Resenha | Os Sertões – A Luta
Muitos (se não todos) de nós, que estamos aqui neste site de cultura pop, já tivemos algumas aulas chatas de História. Por vezes é um semestre/ano inteiro chato. Mesmo quando a gente gosta muito da disciplina, sempre passamos por isso.
Contudo, sempre tem aquele professor que tem as manhas de fazer a turma se interessar pelo tópico. Muitas vezes trazem um filme, um episódio de série, leva pra um passeio de campo. As vezes temos que ler um livro, um romance. Quase sempre um clássico da literatura.
A não ser que você seja um leitor assíduo e que realmente curta clássicos, dificilmente você irá gostar desses livros que o professor da escola passa como obrigatório, e você lerá apenas por obrigação. Mas lembra do professor que tem as manhas? Ele sabe como fazer você se interessar pelos clássicos.
Um desses clássicos que os professores tanto de História do Brasil quanto os de Literatura passam como obrigatórios para o ano letivo é Os Sertões.
Trata-se de um livro que relata a Guerra de Canudos, um capítulo muito importante na história do nosso país. O diferencial aqui, é que esta é uma história em quadrinhos.
Por sê-lo, essa seria a versão que aquele professor legal recomendaria.
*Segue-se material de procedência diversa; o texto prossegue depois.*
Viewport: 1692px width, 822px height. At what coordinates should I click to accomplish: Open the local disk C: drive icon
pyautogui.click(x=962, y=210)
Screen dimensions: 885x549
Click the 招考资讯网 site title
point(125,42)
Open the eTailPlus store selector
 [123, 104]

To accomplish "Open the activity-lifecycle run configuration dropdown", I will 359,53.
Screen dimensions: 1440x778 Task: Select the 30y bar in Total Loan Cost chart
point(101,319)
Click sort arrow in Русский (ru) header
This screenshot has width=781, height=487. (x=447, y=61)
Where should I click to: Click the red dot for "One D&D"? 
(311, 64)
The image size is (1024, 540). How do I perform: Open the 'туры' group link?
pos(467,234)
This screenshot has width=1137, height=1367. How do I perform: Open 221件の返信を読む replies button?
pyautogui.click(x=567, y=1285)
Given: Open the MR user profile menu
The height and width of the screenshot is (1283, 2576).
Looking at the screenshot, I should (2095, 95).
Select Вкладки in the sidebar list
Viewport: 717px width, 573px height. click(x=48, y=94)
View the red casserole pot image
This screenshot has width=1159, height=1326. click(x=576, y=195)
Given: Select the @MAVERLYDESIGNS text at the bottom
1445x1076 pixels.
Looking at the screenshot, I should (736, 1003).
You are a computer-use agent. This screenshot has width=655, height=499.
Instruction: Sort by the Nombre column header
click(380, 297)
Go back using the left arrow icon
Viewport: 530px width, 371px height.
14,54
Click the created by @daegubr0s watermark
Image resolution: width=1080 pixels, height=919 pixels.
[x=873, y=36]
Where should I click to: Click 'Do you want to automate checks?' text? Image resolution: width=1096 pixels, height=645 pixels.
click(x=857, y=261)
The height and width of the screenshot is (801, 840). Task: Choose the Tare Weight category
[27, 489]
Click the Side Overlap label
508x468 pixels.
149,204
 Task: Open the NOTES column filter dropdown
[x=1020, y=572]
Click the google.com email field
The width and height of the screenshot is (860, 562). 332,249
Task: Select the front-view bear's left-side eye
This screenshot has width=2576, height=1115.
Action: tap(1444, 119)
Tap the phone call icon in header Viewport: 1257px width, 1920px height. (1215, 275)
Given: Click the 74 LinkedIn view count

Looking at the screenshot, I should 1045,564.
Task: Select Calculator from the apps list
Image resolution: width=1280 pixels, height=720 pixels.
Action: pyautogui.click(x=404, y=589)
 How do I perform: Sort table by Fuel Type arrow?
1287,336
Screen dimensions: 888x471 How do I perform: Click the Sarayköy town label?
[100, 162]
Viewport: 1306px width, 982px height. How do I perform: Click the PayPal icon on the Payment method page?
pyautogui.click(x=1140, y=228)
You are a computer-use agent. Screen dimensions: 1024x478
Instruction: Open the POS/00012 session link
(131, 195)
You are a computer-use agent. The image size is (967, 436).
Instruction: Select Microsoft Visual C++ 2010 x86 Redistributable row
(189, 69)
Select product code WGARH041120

Pois é muito mais fácil de ler do que a obra original, e não deixa nada a desejar em termos de adaptação. Talvez, no máximo, possa ser dito que a história ficou resumida demais nesse formato. Ainda assim, dá com clareza o depoimento único de Euclides da Cunha necessário para conhecer bem o conflito.
Sobre a HQ, a arte é fundamental para a climatização. O leitor tem uma experiência muito intensa sobre as dificuldades que os protagonistas dessa história, o Sertão e os sertanejos, impõem a quem os desafia. Mesmo em preto e branco, sentimos o calor, o vermelho do sangue que jorra o tempo todo é claramente visível e quase dá pra sentir o fedor podre dos corpos expostos no “Caminho do Inferno” no calor desumano.
Apenas nas páginas finais temos cores, e mesmo assim apenas tons de vermelho e amarelo, tornando essa sensação de calor e do sangue que vira quase um mar no meio do sertão. Essa mudança define bem a reta final da história, quando a República consegue finalmente derrotar os sertanejos depois de seguidas tentativas frustradas. E os tons quentes das páginas finais dão o clima perfeito do momento.
Ainda sobre a história, é claro que é muito importante conhecer nossa própria história. Porém, Os Sertões – A Luta se faz (infelizmente) essencial para os dias atuais.
Euclides da Cunha foi um homem do Século XIX. E como todos os outros homens brancos dessa época, acreditava que pertencia a uma raça superior. Assim sendo, o sertanejo era inferior. E não conseguia entender como tal raça conseguia sobrepujar os soldados republicanos no confronto. As únicas explicações seriam o sertão, quase comparado ao inferno aqui, e algum tipo de força sobrenatural. Não podemos dizer que nossa sociedade atual vive um momento muito longe disso. Apenas um pouco diferente.
Além dessa questão, também pode-se apontar a política. A transição de Império para República acaba sendo um bom espelho do que vivemos no mundo hoje em dia, e não apenas no Brasil.
E por fim, temos um retrato de Antônio Conselheiro. Um ícone da resistência do povo contra o sistema que o oprime. É interessante como ele é retratado no livro, um personagem difícil de se compreender ou definir. E que apesar de aparecer pouco, é um dos principais. É o primeiro a aparecer e o último.
Um dos momentos mais artísticos da HQ, daqueles que exigem um pouco mais de embasamento e conhecimento prévio de arte. Aquele momento em que se interpreta ou sente. Entender não é o objetivo aqui. Poderíamos dizer que é a representação de sua morte, mas seria um pouco demais de pretensão. Como dito, fica a critério do leitor.
Em suma, Os Sertões – A Luta, é uma HQ que aquele professor legal tem que conhecer para indicar para seus alunos. Não apenas para trabalhar a Guerra de Canudos e a chegada da República. Mas também para falar de assuntos muito contemporâneos e que são importante na formação de uma sociedade melhor.
Mas mesmo se for não for um professor, nem um aluno, você também deveria dar uma chance a nesta bela adaptação, com um texto atual e ao mesmo tempo clássico, uma arte admirável e uma mensagem que precisa ser transmitida.